Some employers look after their possessions well, some badly, but the brute reality of being owned by another never goes away. This is perhaps why those working in “Human Resources” can seemingly disregard the way in which that term subtly shapes the relations between people and the places where they work. Many HR people invest a great deal in looking to the needs of the people in the workforce – but ultimately the rubric under which they undertake this work effaces the human and focuses on the resource. The cover of a recent edition of People Management asked whether HR has a diversity problem. In fact, HR itself is a problem of its own making, which urgently needs its practitioners to speak openly about and courageously come together to address.

This idea of possession is a defining quality of the workplace and explains in part why it is so hard for people at work to escape from the dominant ‘I-It’ relational pattern of our age – which in turn makes dialogic encounters and whole-hearted participation so difficult.

Belonging as affiliation

To counter the structurally induced bleakness of the above comes that other school of meaning that we saw as coming with belonging – the communion of affiliation, where people can experience being more than their individual capabilities and selves and step into the relational reality of growth-in-connection. This is the generative ‘We’ of affiliation, where the big ‘I Am’ gets parked and people can find the psychological safety that comes from being part of a community, where people get pleasure from the success of the whole and find an expression of identity that is not solely a matter of their ego.
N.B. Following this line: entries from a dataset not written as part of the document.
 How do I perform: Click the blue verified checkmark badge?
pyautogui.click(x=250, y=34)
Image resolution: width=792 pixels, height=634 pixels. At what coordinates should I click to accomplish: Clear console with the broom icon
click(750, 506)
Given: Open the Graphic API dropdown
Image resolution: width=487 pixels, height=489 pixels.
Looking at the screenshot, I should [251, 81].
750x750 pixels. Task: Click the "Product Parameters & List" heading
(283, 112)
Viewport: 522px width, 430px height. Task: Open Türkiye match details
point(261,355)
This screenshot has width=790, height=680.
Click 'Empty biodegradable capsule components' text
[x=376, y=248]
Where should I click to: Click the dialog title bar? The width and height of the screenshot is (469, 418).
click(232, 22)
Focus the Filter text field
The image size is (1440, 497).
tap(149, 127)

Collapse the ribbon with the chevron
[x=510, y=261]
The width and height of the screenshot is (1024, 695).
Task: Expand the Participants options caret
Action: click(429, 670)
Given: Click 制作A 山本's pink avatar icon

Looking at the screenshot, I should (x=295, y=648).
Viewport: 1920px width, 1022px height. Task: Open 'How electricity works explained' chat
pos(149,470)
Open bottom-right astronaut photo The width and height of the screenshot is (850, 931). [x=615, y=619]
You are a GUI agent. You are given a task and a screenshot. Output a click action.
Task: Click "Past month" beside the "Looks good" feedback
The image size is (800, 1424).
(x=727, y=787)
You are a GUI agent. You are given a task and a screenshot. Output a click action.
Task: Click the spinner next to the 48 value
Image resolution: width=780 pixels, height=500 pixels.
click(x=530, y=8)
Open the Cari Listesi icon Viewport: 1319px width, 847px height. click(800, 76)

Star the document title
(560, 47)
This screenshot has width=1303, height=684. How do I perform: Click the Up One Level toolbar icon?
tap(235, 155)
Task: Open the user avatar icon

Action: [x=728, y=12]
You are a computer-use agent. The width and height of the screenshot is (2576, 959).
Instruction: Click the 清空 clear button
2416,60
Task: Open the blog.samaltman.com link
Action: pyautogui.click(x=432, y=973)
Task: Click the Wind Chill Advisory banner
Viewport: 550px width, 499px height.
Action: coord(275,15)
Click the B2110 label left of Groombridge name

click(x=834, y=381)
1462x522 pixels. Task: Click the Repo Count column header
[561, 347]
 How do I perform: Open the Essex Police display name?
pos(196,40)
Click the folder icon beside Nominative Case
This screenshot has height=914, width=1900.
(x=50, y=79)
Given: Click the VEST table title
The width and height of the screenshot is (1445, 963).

This group identification does come with complications, no light without its shadow. The need to stay in the group can overwhelm people’s sense of individual agency – affiliation can trump personal expression resulting in the well documented downsides of groupthink, secret societies and the untrammelled madness of the crowd.

How to belong well

Belonging is always a work in progress, personal and collective contexts and perspectives are always in flux, never still – and often best understood in hindsight while being lived in the present.

The first step in belonging well is to choose with your eyes open. Our first experiences of belonging, through our families and communities of birth, are given and create norms which can live through us well into our adult lives (and sometimes our whole lives). As adults, however, we can always as Viktor Frankl noted choose – if not under circumstances of our own choosing. In workplaces know your tolerance for objectification and affiliation and know what will serve you well. John is for instance always intensely cautious around immersion in group identities after an early excess of military and Public School esprit de corps.

The second step is to let go of the notion of rugged individualism and to embrace your need to experience your identity through your encounters with others. Isolation is not an alternative to belonging, you always have to be in belonging relationships to live. We do not create our own language, society and history but live in the world as existentially social beings. By letting go of the solitary ‘I Am’ so the importance of attending to the experience of belonging becomes figural. One of the most powerful acts that the sovereign individual can commit is to choose to put themselves amongst others to enter into a powerful collaboration – whilst, at the same time, continuously revisiting that choice from their individual perspective, so as to guard ceaselessly against malign collectivism.

The third step is to notice what your current belonging gives and costs. Belonging is not an absolute and we need to accept that it changes over time. Belonging is at root an expression of power-in and power-through relationship and we can choose how we experience and express that power in the first place by noticing its presence in our lives in its many forms.